You’ve done the right thing by making sure you have a good health insurance policy in place. You probably thought you would never need to use it, but the unfortunate has happened and you now need to make a claim on it.
You didn’t ever think you’d need to use it, so you didn’t keep all the original paperwork explaining how the claim procedure works, so how on earth do you go about making a claim?
That is where we can help!
We have put together an easy step-by-step guide about how to claim on your health insurance; to make, what is likely to be, an already anxious time into a smooth, hassle free process.
It goes without saying that every insurance company will have their own claims procedures, however most tend to keep to the following steps:
Firstly, you need to visit your GP to determine whether they think you need to be referred to a healthcare professional or specialist consultant based on your symptoms. If this is the case, you will need to check with your health insurer as to whether your policy has a list of particular consultants you must use. Some providers, such as Aviva, have a Specialist Finder Tool app, which you can download and allows you to view a selection of suitable specialists that are available to you. Some GP’s may have their own recommendations or if you ask for a private ‘open referral’ you will have the freedom of any consultant. This is a great option for certain policies as some insurers, such as AXA, have a Fast Track Appointments team, who are able to track down the most conveniently located specialist to you, which can make life a lot easier. Always check with your provider to ensure you are sticking to the rules of your policy, because if you do inadvertently see a specialist who is not listed you won’t be covered and will end up having to pay.
Do I need a referral?
Although most health insurance claims need to be backed up with a referral from your GP, there are certain conditions where you may not need one. These are usually for things such as:
- Muscle, joint or bone conditions
- Cataract procedures
- Mental health conditions
Again, this will vary between insurers, but some, for example Bupa, will assess your conditions via a telephone consultation and refer you to their own specialist therapists.
Can I get a second opinion?
If for whatever reason you don’t agree with the diagnosis, proposed treatment plan or advice that either your GP or specialist consultant/therapist has given you, you are of course entitled to a second opinion. Some providers will have a Second Opinion Service written into their policies, for which they will cover the cost of a second consultation and any tests in connection with this. You should not need to pay any excess for this and it should not effect your out-patient entitlement.
Speak to your insurer
It is absolutely crucial that you keep your health insurance provider in the loop with as much information as you can give them and to discuss your requirements, before you take the next step. They will need to authorise your treatment based on any referrals they have received for you and to establish whether they need any further information from your GP. If you go ahead with any treatment before your claim has been officially authorised you may well end up having to finance the costs yourself. You must also ensure you keep your insurer update to date with of any changes to your treatment, as this will naturally effect the cost and may affect the overall claim you are entitled to.

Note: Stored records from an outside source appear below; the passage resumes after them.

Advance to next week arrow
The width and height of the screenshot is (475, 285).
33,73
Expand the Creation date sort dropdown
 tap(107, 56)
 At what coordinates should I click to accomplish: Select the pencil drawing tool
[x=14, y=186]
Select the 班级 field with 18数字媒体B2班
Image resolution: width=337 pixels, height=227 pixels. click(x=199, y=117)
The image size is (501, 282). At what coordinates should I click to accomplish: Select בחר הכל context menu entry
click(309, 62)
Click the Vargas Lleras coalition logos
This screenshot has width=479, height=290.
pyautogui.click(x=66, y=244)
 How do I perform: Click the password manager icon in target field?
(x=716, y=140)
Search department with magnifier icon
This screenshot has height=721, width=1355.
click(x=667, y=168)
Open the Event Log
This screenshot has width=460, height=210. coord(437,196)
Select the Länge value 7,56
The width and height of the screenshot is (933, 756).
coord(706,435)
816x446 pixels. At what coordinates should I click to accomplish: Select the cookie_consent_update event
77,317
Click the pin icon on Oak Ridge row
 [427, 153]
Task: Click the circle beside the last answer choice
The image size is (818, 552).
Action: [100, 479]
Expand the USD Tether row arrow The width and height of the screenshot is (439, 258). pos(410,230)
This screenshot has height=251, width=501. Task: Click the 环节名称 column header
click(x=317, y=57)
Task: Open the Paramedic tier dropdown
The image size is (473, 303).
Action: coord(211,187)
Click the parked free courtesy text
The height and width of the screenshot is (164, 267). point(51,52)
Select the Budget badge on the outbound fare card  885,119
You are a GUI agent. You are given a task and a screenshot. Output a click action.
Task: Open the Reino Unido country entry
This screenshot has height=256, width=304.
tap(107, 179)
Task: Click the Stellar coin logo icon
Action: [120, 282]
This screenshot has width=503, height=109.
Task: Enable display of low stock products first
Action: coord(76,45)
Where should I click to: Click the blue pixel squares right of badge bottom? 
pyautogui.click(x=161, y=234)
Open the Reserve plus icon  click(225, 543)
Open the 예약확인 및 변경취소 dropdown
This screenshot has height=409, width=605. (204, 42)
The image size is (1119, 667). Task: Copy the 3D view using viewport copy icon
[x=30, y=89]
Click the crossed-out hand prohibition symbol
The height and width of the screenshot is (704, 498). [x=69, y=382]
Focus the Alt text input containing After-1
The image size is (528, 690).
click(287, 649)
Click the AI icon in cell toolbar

What information will I need to give?
When you contact your health insurance provider they will ask you for your membership number in order for them to locate you on their database, so make sure you have this to hand before you ring them. Once they have found your profile they will need the following information from you:
- the date of your treatment
- details of the procedure
- the charge for each service, e.g. the consultation
- the total of all the charges.
There to help
You must remember that your health insurance provider is there to help you; you are their customer. The team of people who answer the phone and go through the claims procedure with you should all have received training to understand the different unique claims as well as being friendly and sympathetic to your needs. Some will have designated teams of people for different types of health claims for example, there may be a team specialising in oncology, a team for women’s health, in which a female staff member would be the point of contact or a psychiatric team that are understanding and sensitive at what is likely to be a particularly difficult and confusing time.
Why have I received an invoice?
If you have followed the above steps correctly, then there is absolutely no reason why you should be sent any kind of invoice for your treatment. If, however, you do get sent one you should contact your insurance provider to find out why this has happened.? More often than not it will be down to human, or in fact computer, error and it should be sorted out quite easily, so please don’t be alarmed.
Now that you have followed the steps to making a claim on your health insurance you can sit back, relax and focus all your energy on getting better, with the peace of mind that you don’t need to worry about any of the financial side of things. Health insurance is there to take the worry away from you at a time when you are sure to be worried about a lot of other, more important things.